A pesar de esto, los debates sobre la energía suelen ser invisibilizados o simplificados por los medios masivos de comunicación, dominados por quienes sostienen el modelo energético actual. Es necesario cuestionar, no sólo la oferta de gas, sino también nuestra dependencia de él, y cómo se usa, distribuye y comercializa. Hacemos un llamado a un diálogo plural e incluyente, que evite la estigmatización de comunidades y organizaciones que han alzado su voz contra el extractivismo. Proponemos una transición energética justa, donde las personas, los territorios y los bienes comunes sean el centro, en lugar de los intereses económicos.Otro aspecto fundamental es la discusión sobre fuentes alternativas de energía, que tienen la capacidad de abastecer la demanda doméstica de electricidad, como la energía solar y eólica, las cocinas eléctricas y la calefacción por inmersión, tal y como puede verse en las publicaciones Perspectivas del gas en Colombia y calentadores solares de agua, que publicamos como parte del Consejo Permanente para la Transición Energética Justa. Sin embargo, más allá de cambiar una fuente por otra, es necesario reflexionar sobre los usos de la energía: ¿cuánta energía es realmente necesaria para garantizar el derecho a la energía?, ¿qué porcentaje del consumo energético es suntuario y debería ser cuestionado en un contexto de crisis ambiental? Estas preguntas deben estar en el centro del debate, pues la transición no puede reducirse a una sustitución tecnológica, sino que debe transformar las lógicas de consumo, acceso y distribución de la energía de manera estructural.
Adenda:
El presidente Gustavo Petro propuso recientemente importar gas desde Qatar, lo que ha sido interpretado como un reconocimiento implícito del déficit de gas en el país, pese a afirmaciones previas que lo negaban.
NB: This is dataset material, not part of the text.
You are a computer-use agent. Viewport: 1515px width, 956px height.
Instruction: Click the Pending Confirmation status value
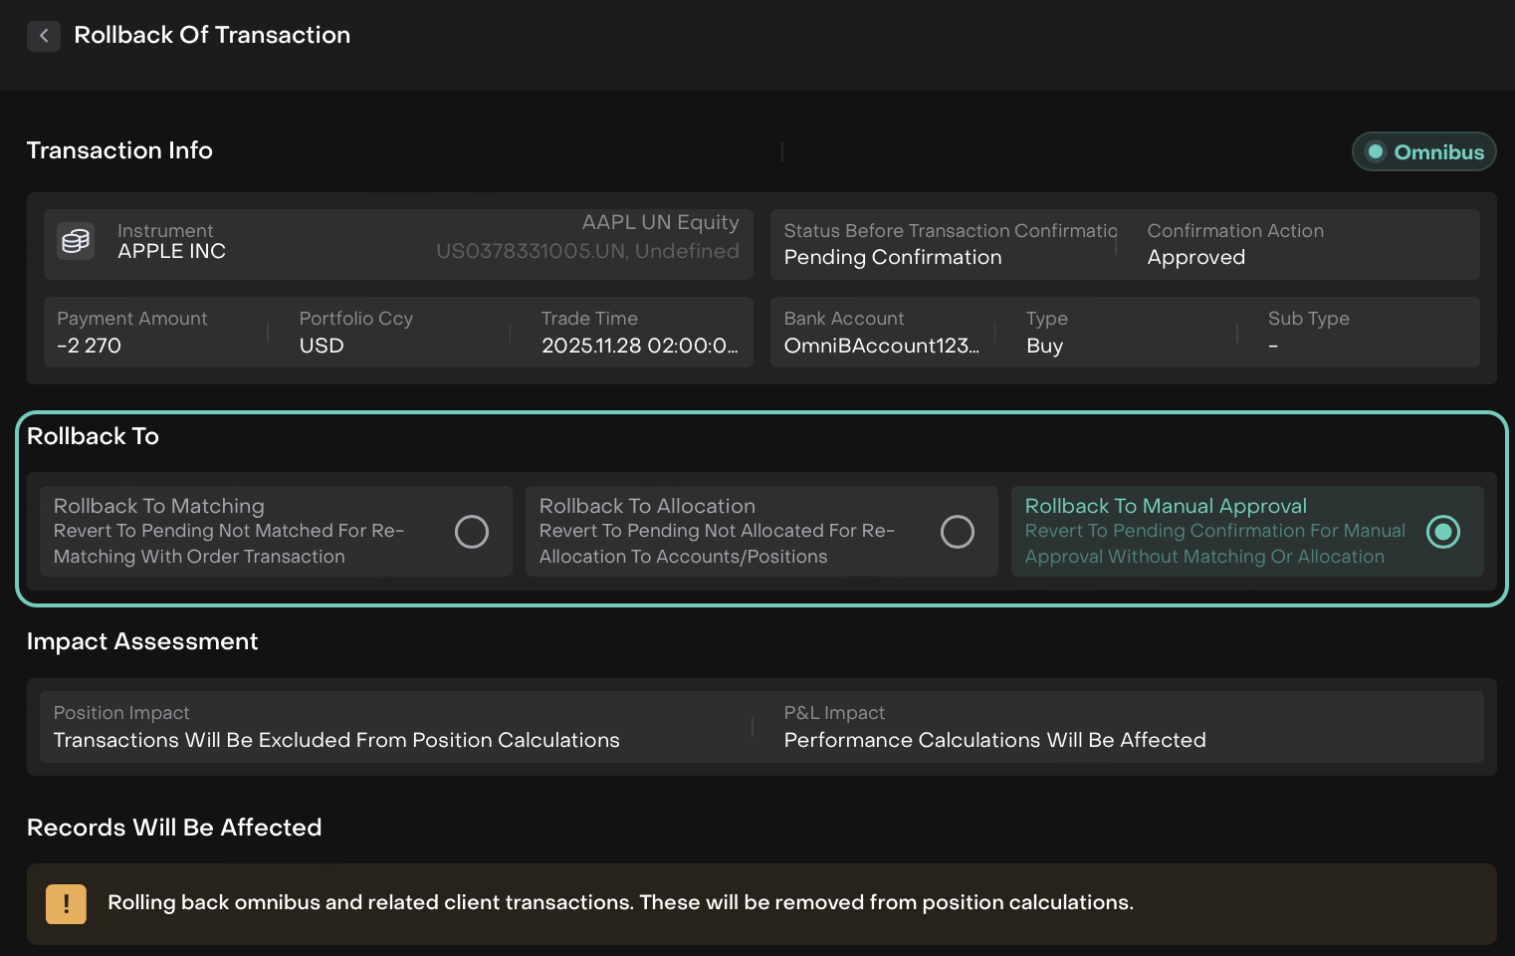[x=892, y=257]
Esta propuesta ha generado críticas por su inviabilidad económica, las limitaciones de infraestructura y las altas emisiones asociadas a su transporte. También se consideró importar gas desde Venezuela, pero esta opción fue descartada por restricciones de EE.UU. y el deterioro de la infraestructura, lo que la hace inviable a corto plazo.
Pese a este planteamiento, nuestra perspectiva sobre el problema no cambia, ya que sigue sin resolverse el debate de fondo.